I rarely quote him here -- and my guest blogger properly ripped him apart not too long ago -- but Charles Krauthammer has a sober, sensible column in today's Post. Focusing on where to lay the blame for Katrina -- or, rather, for the aftermath thereof, it's a must-read.

To be sure, one of Krauthammer's intentions is to deflect some of the criticism, some of the intense, knee-jerk partisan criticism, away from President Bush. But he is nonetheless non-partisan enough here to lay the blame where it truly belongs:
  1. Nature (or Nature's God)
  2. Mayor Nagin
  3. Governor Blanco
  4. (former) FEMA Director Brown
  5. President Bush
  6. Congress
  7. The American people

As some of you know, I've written about blame only reluctantly. At first, I even objected to laying any blame at all, mostly because I thought the focus should be on the relief and recovery efforts in New Orleans and along the Gulf Coast rather than on politics. More recently, I've been critical of President Bush's lack of leadership, though I've acknowledged all along that there's more than enough blame to go around and that Nagin, Blanco, and Brown in particular deserve a good deal of it.
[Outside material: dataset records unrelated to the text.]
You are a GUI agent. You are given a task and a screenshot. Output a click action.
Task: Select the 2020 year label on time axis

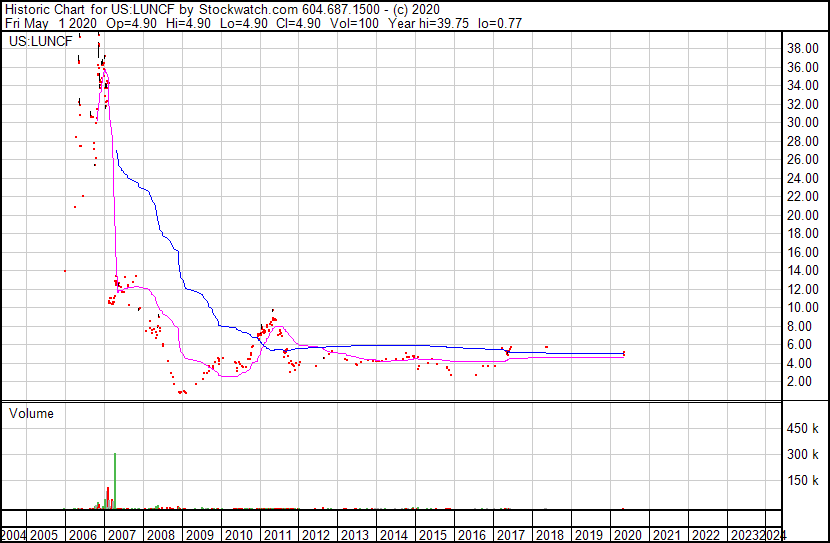627,535
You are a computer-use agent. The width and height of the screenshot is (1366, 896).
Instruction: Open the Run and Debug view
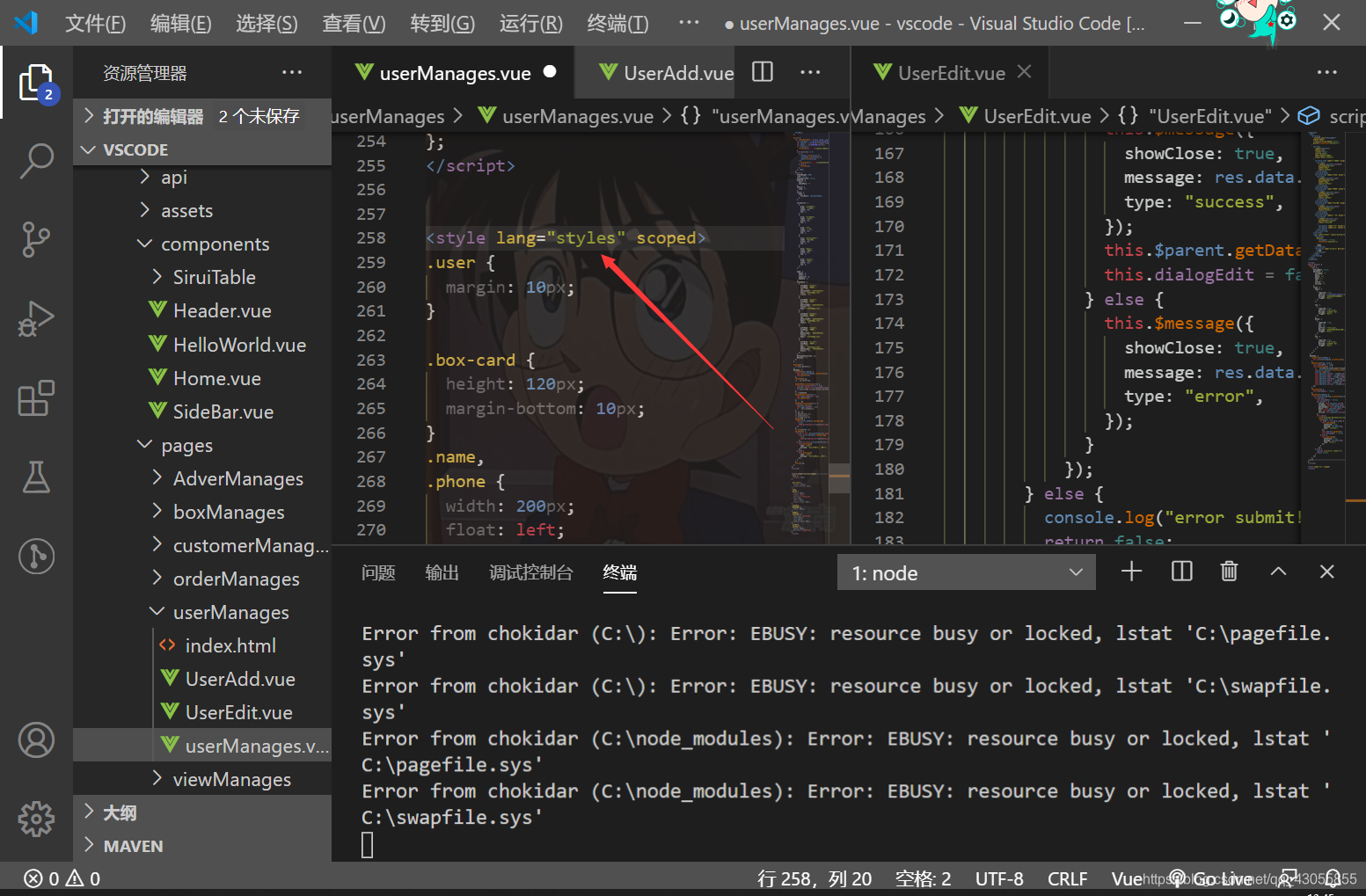36,319
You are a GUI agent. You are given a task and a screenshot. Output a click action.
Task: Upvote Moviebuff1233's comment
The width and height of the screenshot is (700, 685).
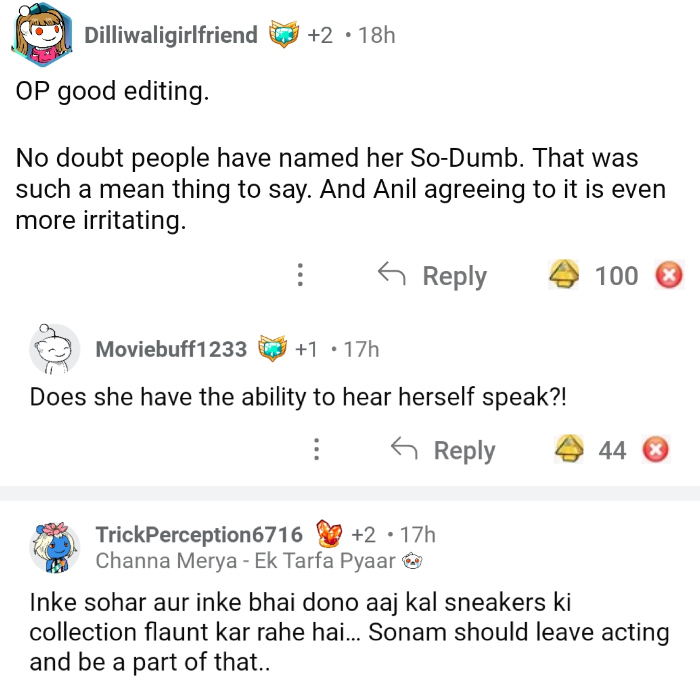point(570,450)
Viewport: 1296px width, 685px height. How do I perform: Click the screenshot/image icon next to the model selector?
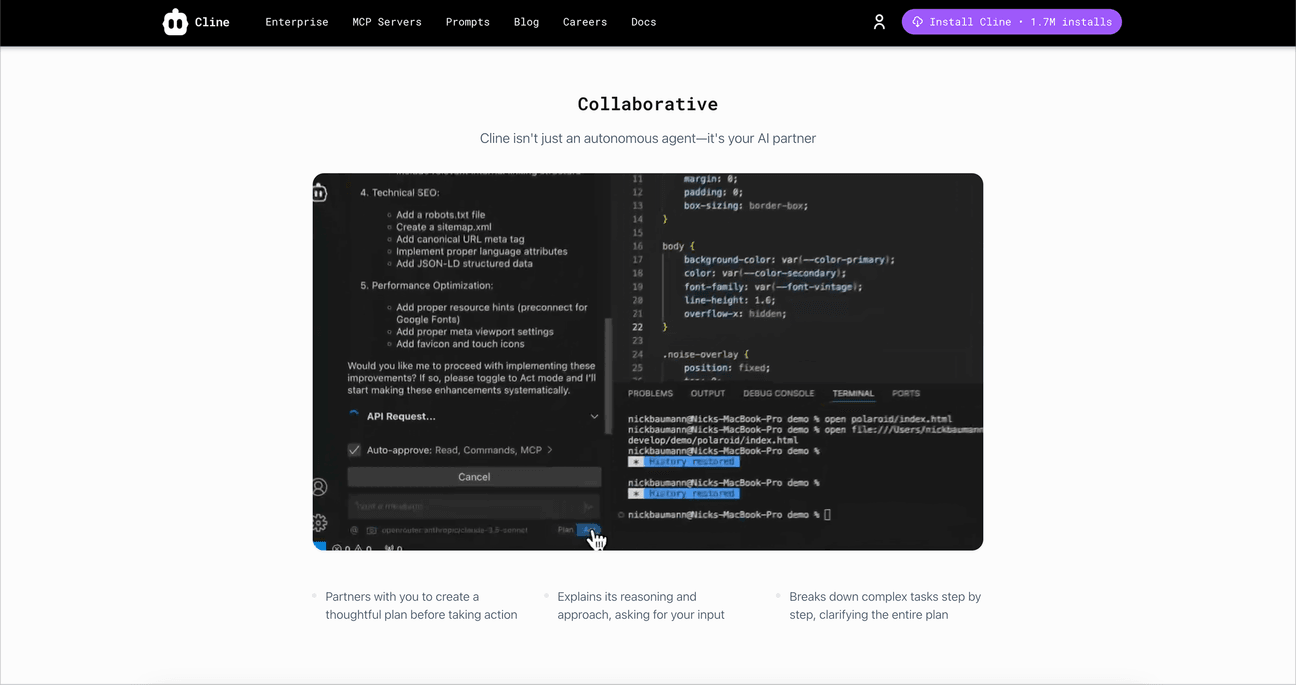tap(371, 528)
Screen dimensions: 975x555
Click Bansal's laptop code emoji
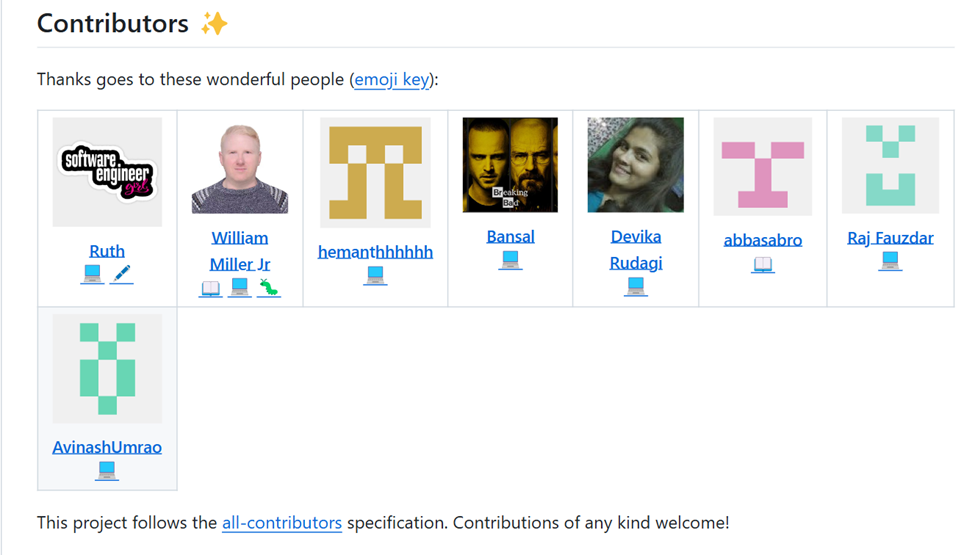(511, 260)
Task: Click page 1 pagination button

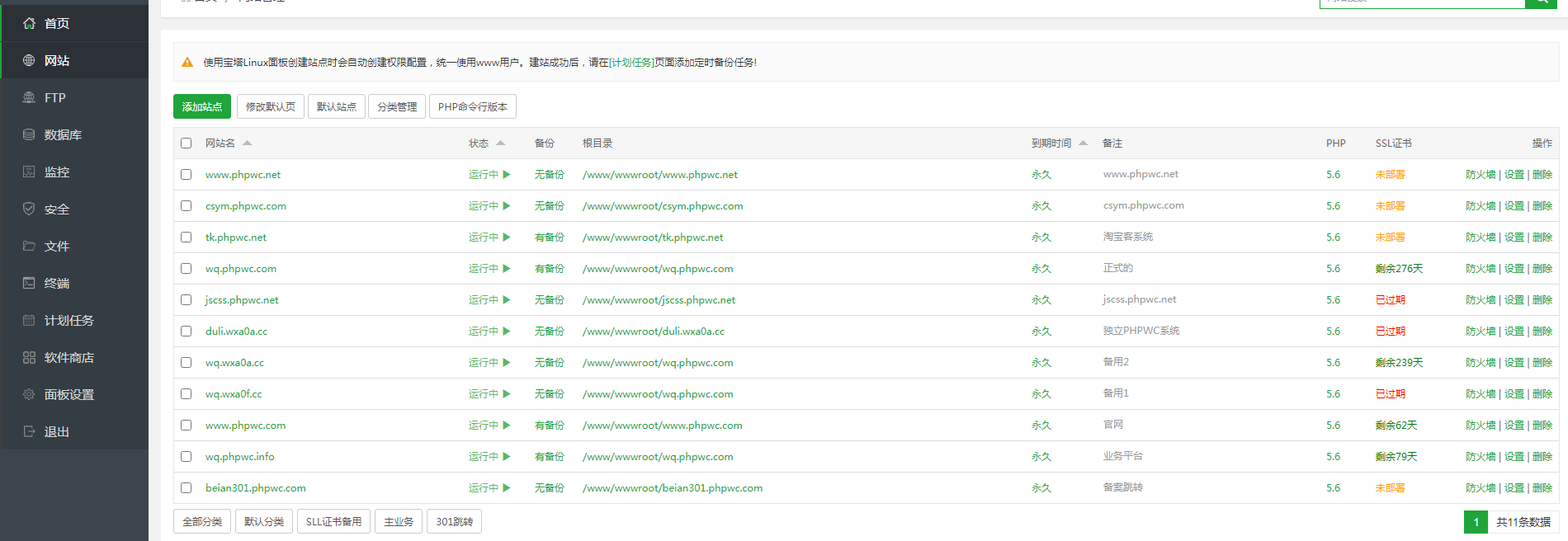Action: pyautogui.click(x=1476, y=522)
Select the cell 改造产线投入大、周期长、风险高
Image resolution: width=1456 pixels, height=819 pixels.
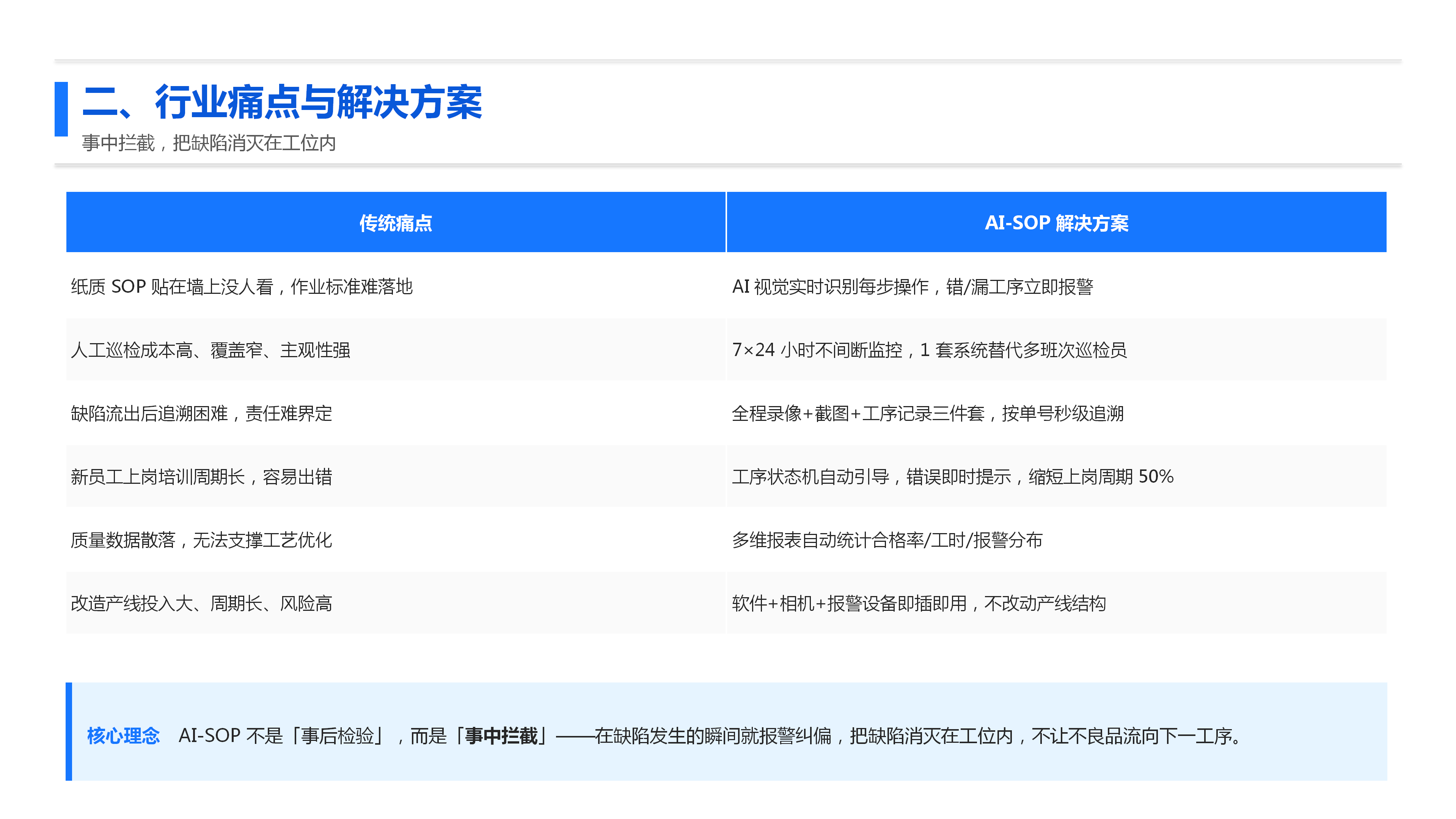click(x=396, y=603)
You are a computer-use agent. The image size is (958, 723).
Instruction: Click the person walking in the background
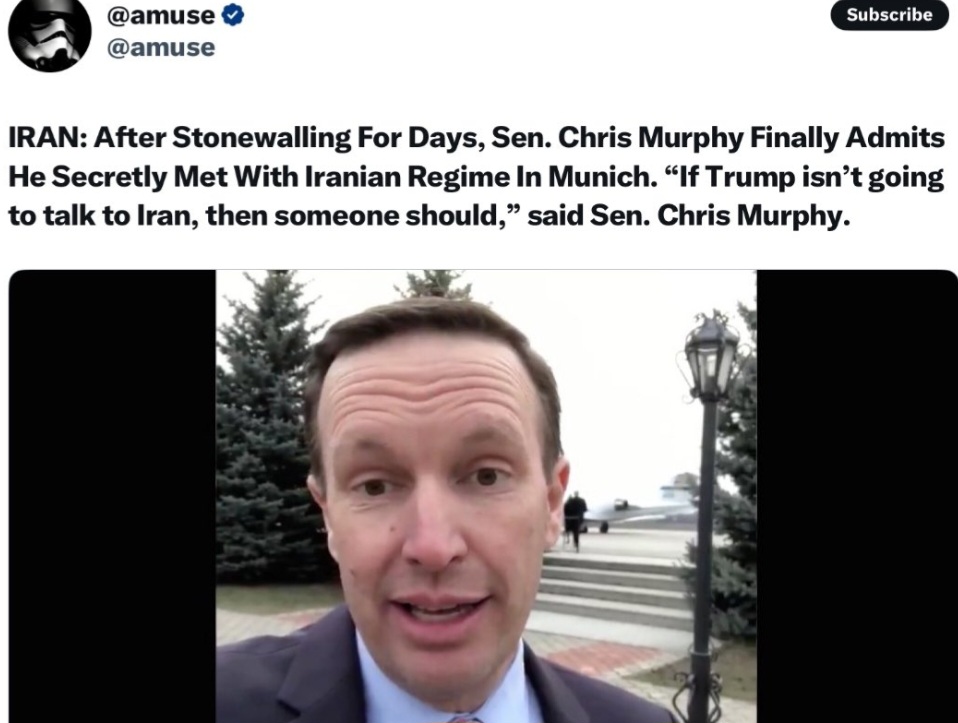(574, 519)

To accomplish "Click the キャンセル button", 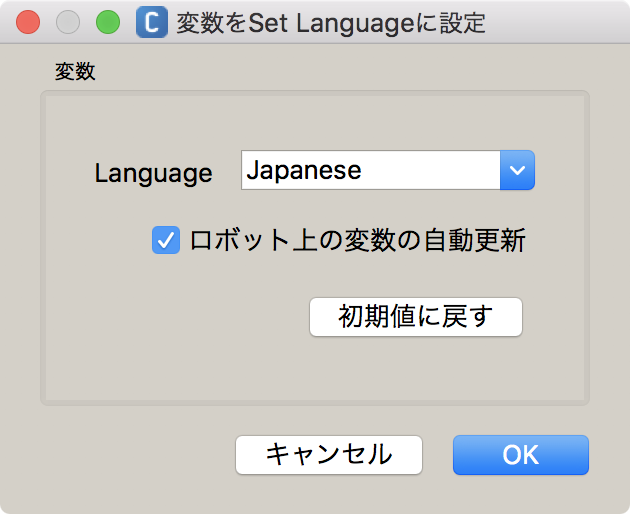I will 329,455.
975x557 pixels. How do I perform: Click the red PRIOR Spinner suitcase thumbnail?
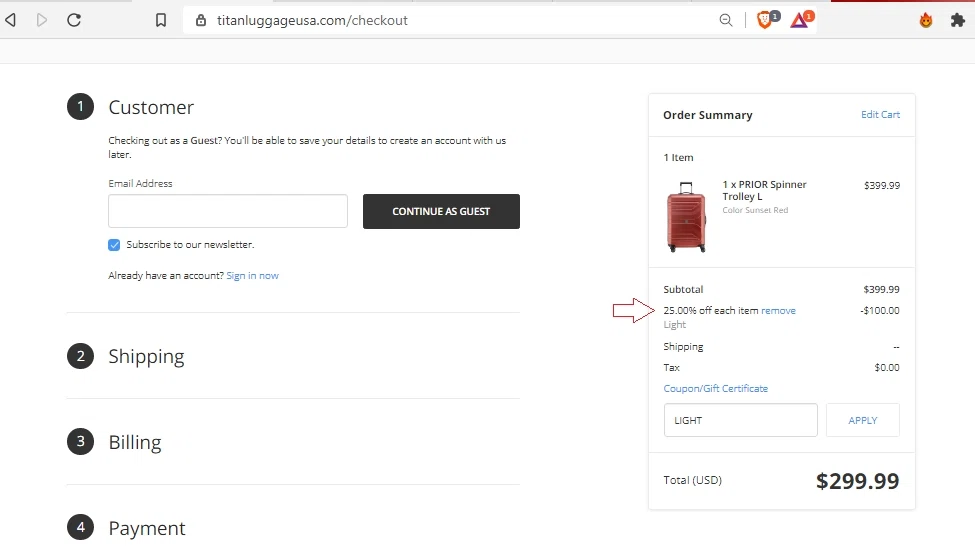685,216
I'm not quite sure what my own rank-ordering of targets would be, and I'm not about to list the blameworthy according to culpability, but I do think that Krauthammer is right.

Almost. Sort of. To a point. Or... not.

It may very well be that Nagin and Blanco -- that is, municipal and state government -- deserve much of the blame for the initial incompetence of the relief and recovery efforts, but Bush is the president. In a time of crisis, the American people turn to their president for leadership, that is, for courage, conviction, and direction. On a logistical level, Nagin and Blanco clearly could have done better, but on a moral level, the level where statecraft is soulcraft, the level that he himself has touted as one of his key qualifications to be president, Bush failed miserably in those first few days after Katrina came ashore.

When Americans, and particularly those hardest hit by the hurricane, needed leadership, Bush was simply governing in denial -- as, to a certain extent, he still is. Some of the criticism levelled at Bush in recent days is, I agree, unfounded -- I think we all need to step back and grab some perspective -- but that doesn't mean that Bush shouldn't be held accountable for what went wrong, or at least for part of what went wrong, and certainly for what he didn't do, or at least for what he could have done better. Bush has the bully pulpit of the presidency at his disposal, after all, not to mention the entire executive branch of the federal government, including FEMA. He should have used the former to say the right things and the latter to mobilize the relief and recovery efforts over and against any opposition or dithering from Nagin and Blanco. Instead, he said some of the wrong things (praising Brown for doing a great job, claiming that no one thought the levees would give out, etc.) and failed to mobilize the federal government at a time when determined leadership was needed above all else.

Krauthammer is right to blame Bush for being "[l]ate, slow, and simply out of tune with the urgency and magnitude of the disaster". And, sure, if we're going to rank-order the blameworthy, then perhaps Bush does fall somewhere around Nagin, Blanco, and Brown. But, again, he's the president. And I, for one, expect more from the occupant of the Oval Office, the most powerful man in the world. It may be easy to blame state and local officials, but, let's face it, state and local officials aren't generally elected because they're prepared -- in terms of moral character, leadership skills, and overall competency -- to deal with crises of this magnitude, they're elected because of their positions (and records) on jobs, taxes, crime, service-delivery items like education, and a few wedge issues like abortion. Presidents, on the contrary, are elected precisely (it is hoped) because they possess the requisite moral character to govern the most powerful country in the world. And this president in particular ran on character. Gore and Kerry may have had the nuanced plans to deal with Iraq, the economy, the environment, and so on, but Bush countered with claims of rectitude and fortitude, even godliness. After 9/11, he argued, he was the right man to lead America through troubled times.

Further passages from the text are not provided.